Small-scale wildcat miners traditionally worked with rudimentary tools to dig, pan and dredge, but the activity has grown in sophistication over recent years, with increased investment and the deployment of heavy machinery.

Campaigners accused Bolsonaro of giving the green light to criminal loggers and miners. He has rejected criticisms of his administration’s record on indigenous and environmental matters.

The total area occupied by informal mining in Brazil, which ranks among the top 15 gold producers, rose about a quarter between 2018 and 2021 to 196,000 hectares, according to environmental think-tank Mapbiomas. On indigenous territories, where mining is outlawed, activity doubled over the same period.

A longtime activist and the first indigenous person to hold ministerial office in Brazil, the 49-year-old Guajajara said protecting forests and biodiversity was a shared responsibility. “That is why it is essential that other countries also commit with financial support.”

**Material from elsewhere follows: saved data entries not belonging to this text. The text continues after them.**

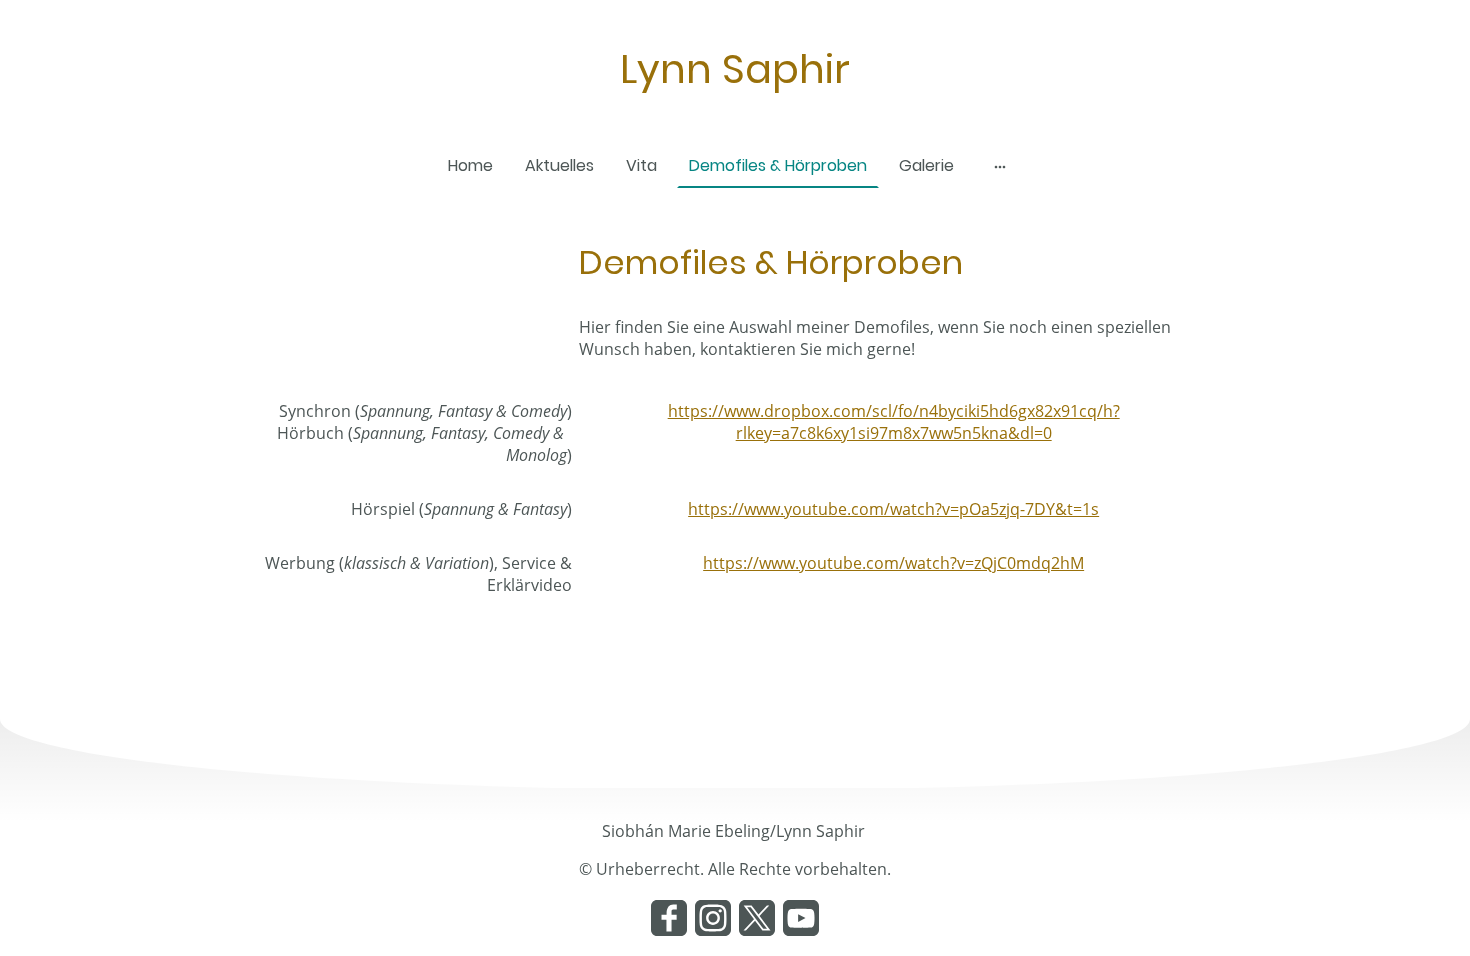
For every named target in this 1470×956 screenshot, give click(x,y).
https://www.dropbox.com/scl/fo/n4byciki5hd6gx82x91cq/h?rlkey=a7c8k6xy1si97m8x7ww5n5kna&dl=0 (894, 422)
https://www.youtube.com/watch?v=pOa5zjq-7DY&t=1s (893, 509)
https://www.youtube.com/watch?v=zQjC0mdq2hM (893, 563)
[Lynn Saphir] (735, 117)
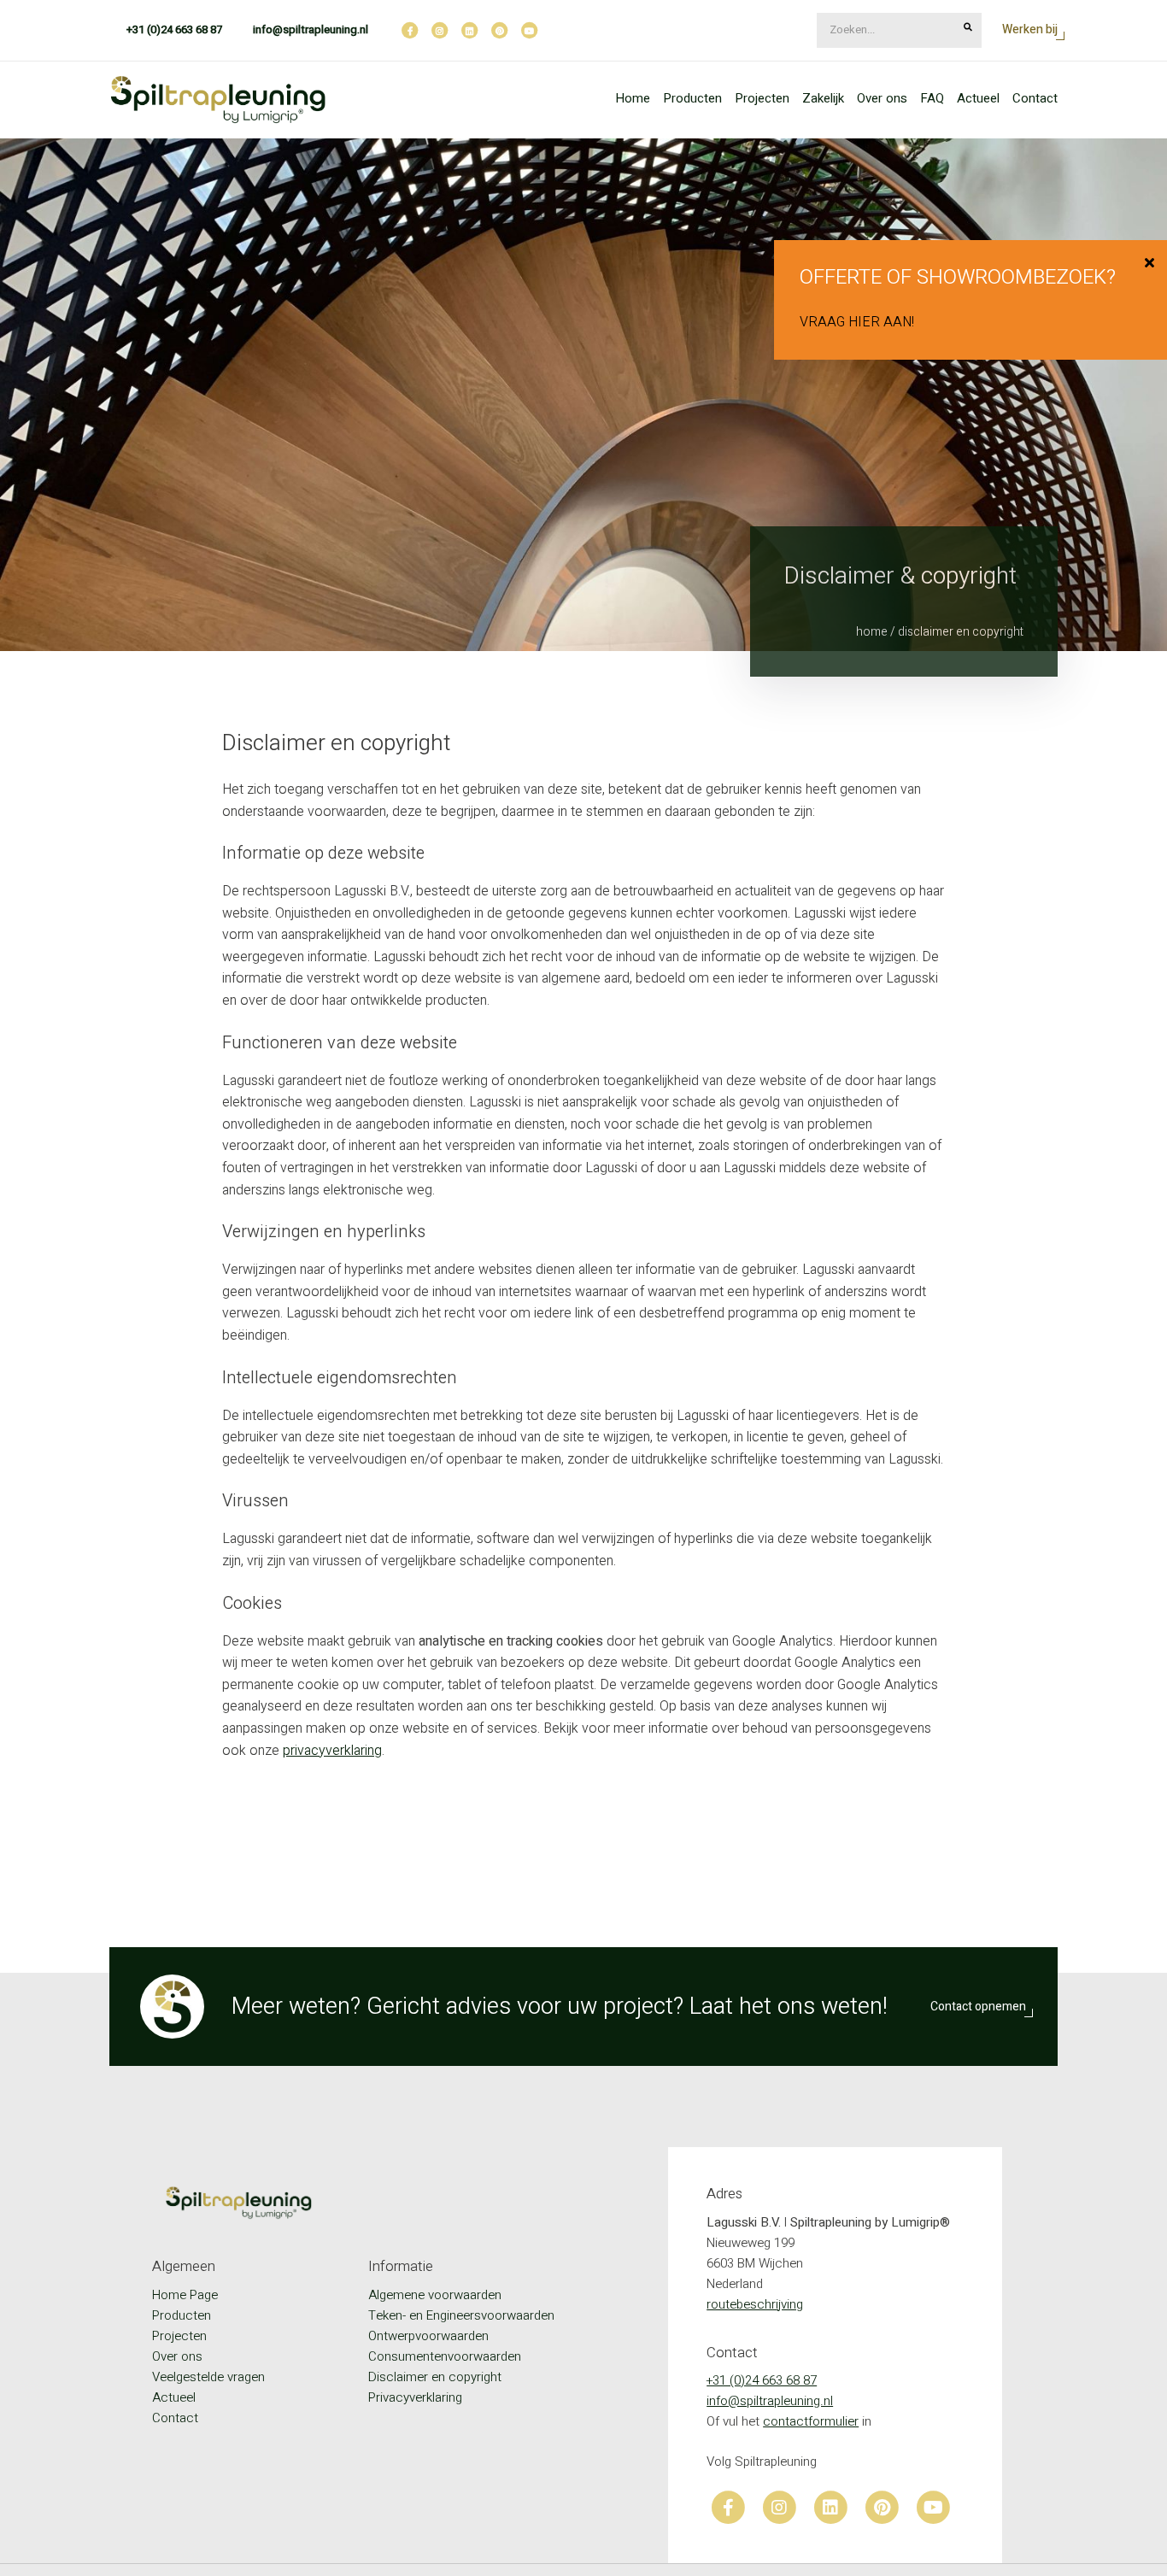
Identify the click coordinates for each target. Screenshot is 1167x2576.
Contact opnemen (978, 2007)
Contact (1035, 98)
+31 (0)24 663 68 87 (174, 29)
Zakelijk (823, 98)
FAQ (932, 98)
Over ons (882, 98)
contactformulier (811, 2421)
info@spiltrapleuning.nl (310, 29)
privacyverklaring (332, 1750)
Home (632, 98)
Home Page (185, 2295)
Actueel (978, 98)
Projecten (762, 98)
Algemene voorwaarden (434, 2295)
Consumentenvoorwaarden (444, 2356)
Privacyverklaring (415, 2397)
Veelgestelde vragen (208, 2377)
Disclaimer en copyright (434, 2377)
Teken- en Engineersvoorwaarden (461, 2315)
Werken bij (1030, 29)
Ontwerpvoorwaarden (428, 2336)
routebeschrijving (755, 2304)
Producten (692, 98)
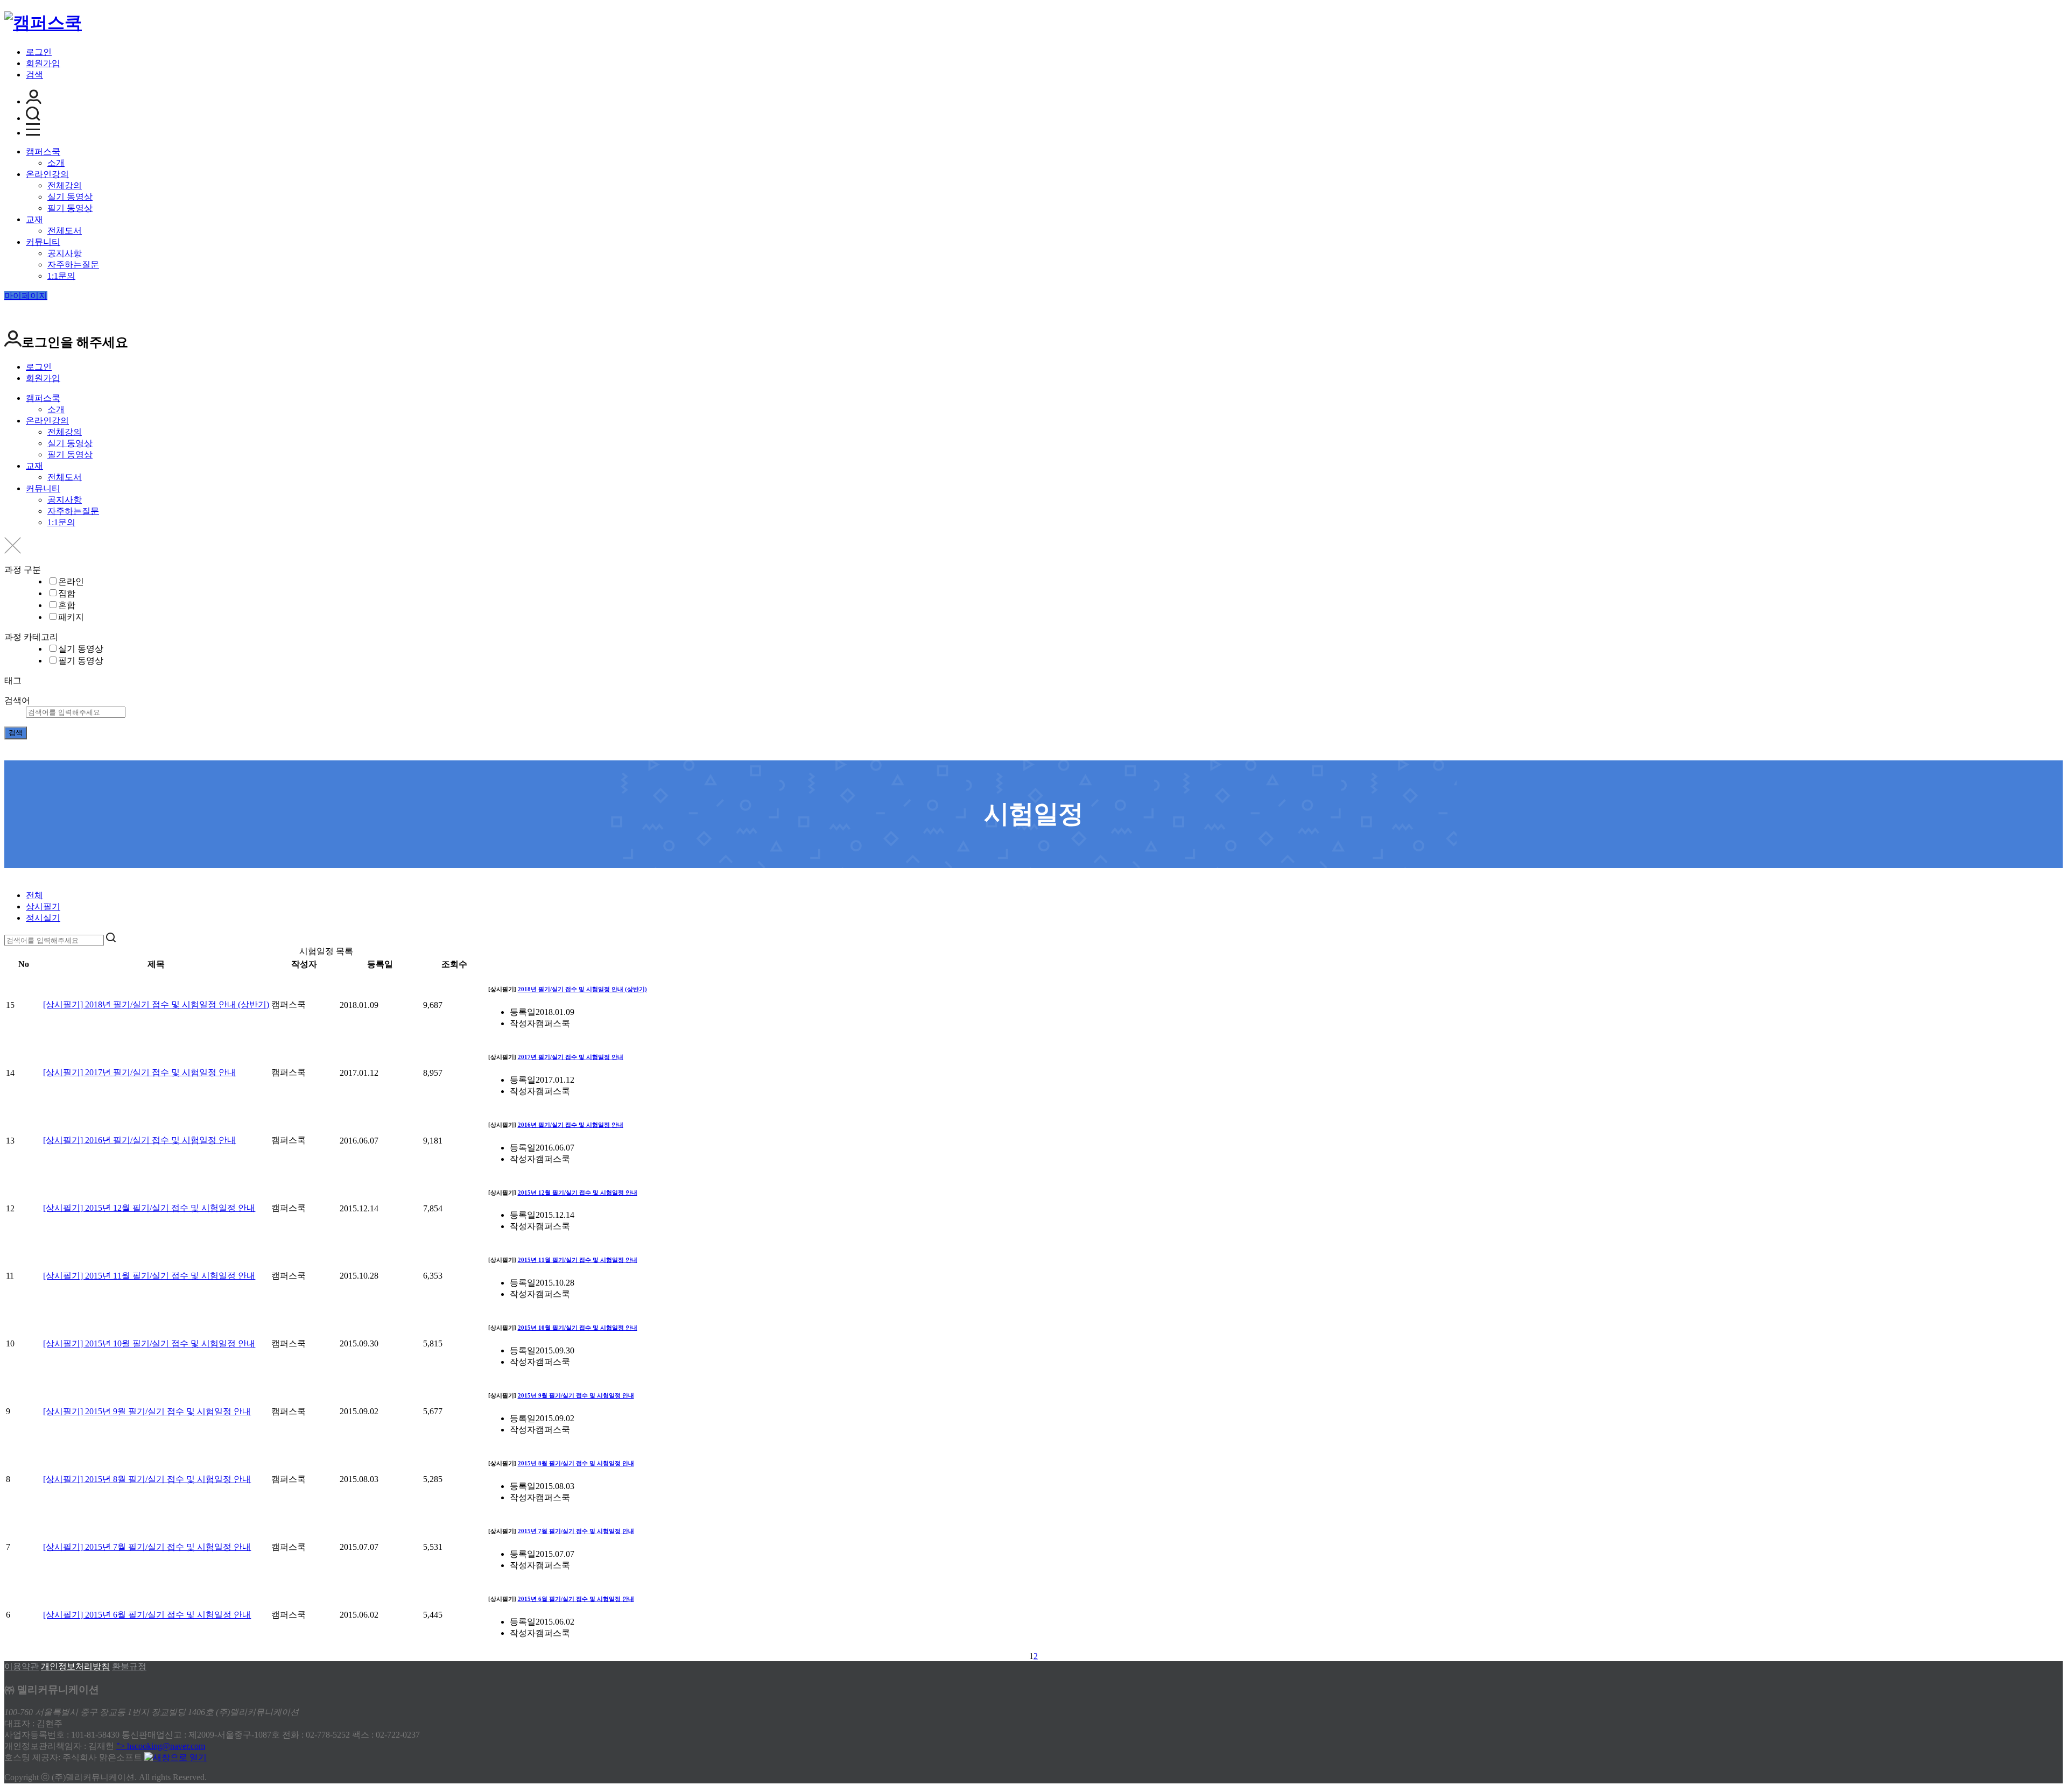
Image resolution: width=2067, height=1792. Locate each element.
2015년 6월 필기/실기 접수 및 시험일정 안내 (576, 1599)
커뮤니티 (43, 241)
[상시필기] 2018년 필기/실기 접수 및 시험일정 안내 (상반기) (156, 1004)
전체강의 (64, 185)
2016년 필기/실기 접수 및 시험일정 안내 (570, 1124)
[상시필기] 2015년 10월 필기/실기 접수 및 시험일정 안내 (149, 1343)
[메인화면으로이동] (43, 22)
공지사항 (64, 253)
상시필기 (43, 906)
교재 (34, 219)
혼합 (66, 605)
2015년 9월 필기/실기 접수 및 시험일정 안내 (576, 1395)
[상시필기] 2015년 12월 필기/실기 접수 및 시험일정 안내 (149, 1207)
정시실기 (43, 917)
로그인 (39, 52)
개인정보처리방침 (75, 1666)
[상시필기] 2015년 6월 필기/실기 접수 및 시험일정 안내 (147, 1614)
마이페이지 (25, 295)
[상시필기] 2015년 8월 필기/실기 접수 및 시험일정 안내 (147, 1479)
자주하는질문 (73, 264)
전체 (34, 895)
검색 (34, 74)
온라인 (71, 581)
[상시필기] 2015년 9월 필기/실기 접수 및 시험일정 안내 (147, 1411)
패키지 (71, 617)
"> (160, 1746)
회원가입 (43, 63)
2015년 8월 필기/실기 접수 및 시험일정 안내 (576, 1463)
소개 (56, 162)
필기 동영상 (70, 208)
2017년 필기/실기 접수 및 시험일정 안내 (570, 1057)
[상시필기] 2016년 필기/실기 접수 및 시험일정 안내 (139, 1140)
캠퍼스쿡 (43, 151)
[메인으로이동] (10, 876)
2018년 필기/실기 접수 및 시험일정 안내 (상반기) (582, 989)
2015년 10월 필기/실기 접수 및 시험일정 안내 (577, 1327)
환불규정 (129, 1666)
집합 (66, 593)
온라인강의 (47, 174)
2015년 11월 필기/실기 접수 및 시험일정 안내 (577, 1260)
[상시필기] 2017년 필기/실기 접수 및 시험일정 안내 (139, 1072)
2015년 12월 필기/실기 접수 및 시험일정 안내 (577, 1192)
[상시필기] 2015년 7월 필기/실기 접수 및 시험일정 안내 (147, 1546)
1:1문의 (61, 275)
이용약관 (21, 1666)
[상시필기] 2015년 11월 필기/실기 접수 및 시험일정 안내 (149, 1275)
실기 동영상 (70, 196)
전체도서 (64, 230)
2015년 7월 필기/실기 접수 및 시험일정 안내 (576, 1531)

Brazilian authorities say they have dismantled almost 300 camps on Yanomami land, where about 20,000 miners had entered, with military operations seizing boats, planes and equipment. Alongside the pollution of rivers with mercury, used to extract gold ore, locals have complained of harassment and sexual abuse by trespassers.

Brazil map showing Yanomami area within Amazonas and Roraima regions

The crackdown coincides with other moves against the illegal gold trade in Brazil. Its revenue service is introducing electronic invoices for gold transactions, aimed at making it easier to investigate and uncover irregularities.

A supreme court judge this month suspended a legal practice that allowed gold buyers to accept the origin of the metal based on declarations made in “good faith” by the seller. He gave the government 90 days to enact new regulation.

Larissa Rodrigues, a researcher at Instituto Escolhas, said companies that purchase gold should disclose their suppliers and implement processes to trace its source. “If a country establishes more strict norms for due diligence, this would help much more than donating money,” she said.

The Brazilian Mining Institute, a lobby group representing industrial miners, said it was encouraging gold certification mechanisms in discussions with foreign states and banks.

“The mobilisation against illegal mining is advancing, but this criminal activity has taken root in the country,” said its president Raul Jungmann. “A joint effort is needed between private initiatives, Brazilian and foreign governments and NGOs.”

The World Gold Council, a trade body for large-scale gold mining, said: “We are progressing efforts to make it increasingly hard for illegally mined gold to enter the formal market.

“At the same time, we recognise the need to support responsible artisanal and small-scale miners and help them to access the formal gold market.”